I am writing in response to the recently published above-mentioned study by Kucera
et al. [
1] in the August edition of your esteemed journal, Heart Surgery Forum. Concomitant severe aortic stenosis (AS) and coronary artery disease (CAD) are now commonly encountered and are a challenging cohort. Multiple factors could affect the outcome, including age, comorbidities, and multiorgan involvement. I believe the authors deserve recognition for their nuanced and timely investigation comparing two different interventional strategies for this cohort.
Transcatheter aortic valve replacement (TAVR) has undoubtedly become one of the favored treatment approaches in the replacement of the severely stenosed aortic valves for symptomatic patients. TAVR is now being used in intermediate and low-risk surgical patients, and has expanded the horizon due to its less invasive approach and its benefits particularly for elderly, fragile or comorbid populations. Kucera
et al. [
1] now report the short-term safety of TAVR in these patients, demonstrating a significant decrease in the risk for perioperative stroke (0.4% vs 3.9%, OR 0.08,
p = 0.027) and similar early survival (98% vs 99% at 30 days).
These results are consistent with larger registry and trial data and illustrate the early safety profile and recovery benefits of TAVR, by potentially avoiding the use of cardiopulmonary bypass, and facilitating post-procedure mobilization and discharge within a few days. The shorter intensive care unit stay and a decreased risk of complications can significantly impact the choice of treatment in these patients.
Despite these benefits, the present study reports the disadvantage of TAVR when utilized alone to treat patients with severe aortic valve stenosis with severe CAD. Although the aortic valve can be percutaneously replaced, significant atherosclerotic coronary disease is left unresolved. According to the literature, there is no comparable durability to surgical revascularization of stenosed coronary arteries, even with the most effective antithrombotic management or attempts at staged or simultaneous percutaneous coronary intervention (PCI).
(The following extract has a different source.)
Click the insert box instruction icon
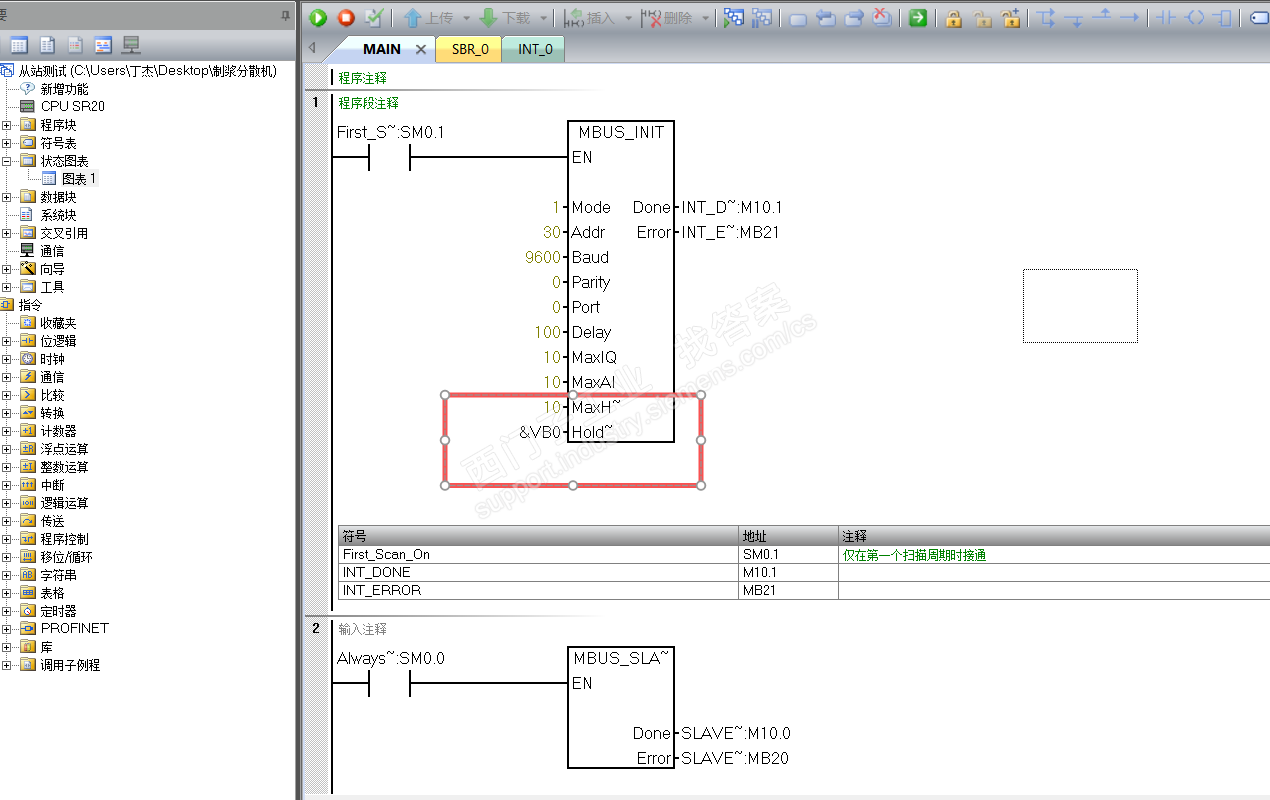 click(x=1222, y=18)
This distinction is highlighted by the study’s five-year survival rate, which revealed that patients treated with isolated TAVR had a significantly lower long-term survival rate (hazard ratio for death between 2 and 5 years: 1.69, 95% CI 1.05–2.70, p = 0.03).
Furthermore, transcatheter aortic valve anatomical placement may block coronary access in the future, resulting in increased risks and technical difficulty for any future PCI that may be necessary. Complex, diffuse, or proximal CAD left untreated is a missed opportunity for potentially lifesaving, disease-modifying therapy, specifically for those with left main or multi-vessel disease.
The benchmark for definitive treatment in patients with significant valvular and coronary pathology, not amenable to optimal medical therapy, has historically been set by surgical aortic valve replacement (SAVR) in conjunction with coronary artery bypass grafting (CABG). Although SAVR with CABG carries a slightly higher risk in the aging population and patients with unfavorable anatomy, it has demonstrated to have better long-term survival, a decreased incidence of future revascularization, and more robust protection against myocardial infarction and the progression to heart failure, as shown by the body of evidence including the propensity-matched long-term results from Kucera
et al. [
1] and in previous studies.
Current ESC/EACTS guidelines have made a Class I recommendation for concurrent CABG at the time of SAVR in patients with significant coronary obstructions [
2]. The single-stage procedure decreases the need for repeated coronary interventions. Even though this study highlights the realities of older age patients with multiple co-morbidities that cardiac surgeons increasingly face, in selected patients and with good preparation, this still could be the ideal strategy for this patient cohort.
Dismissing TAVR as inappropriate for all patients with significant CAD and AS would be shortsighted in view of the technique’s safety record and patient-centered benefits. However, the data from Kucera
et al. [
1] should reinforce the long-standing conclusion that a strategy combining valve replacement and surgical coronary revascularization is most likely to improve longevity and quality of life for patients who are not at high surgical risk.
Further randomized and registry analyses are therefore warranted, with a focus on staged or combined strategies (e.g., hybrid minimally invasive surgical revascularization plus TAVR, PCI followed by TAVR, Trans-aortic TAVR with off-pump CABG to LAD ) for patients who are at high risk for surgery or are inoperable. Importantly, the study by Kucera
et al. [
1] has paved the way for further studies of planned staged PCI or TAVR in conjunction with PCI, both of which are increasingly being used in modern-day practice. This topic will require further investigation to better define the role and timing of combined valvular and coronary interventions, to better determine the most suitable treatment for patients who may benefit from a less invasive revascularization stategy.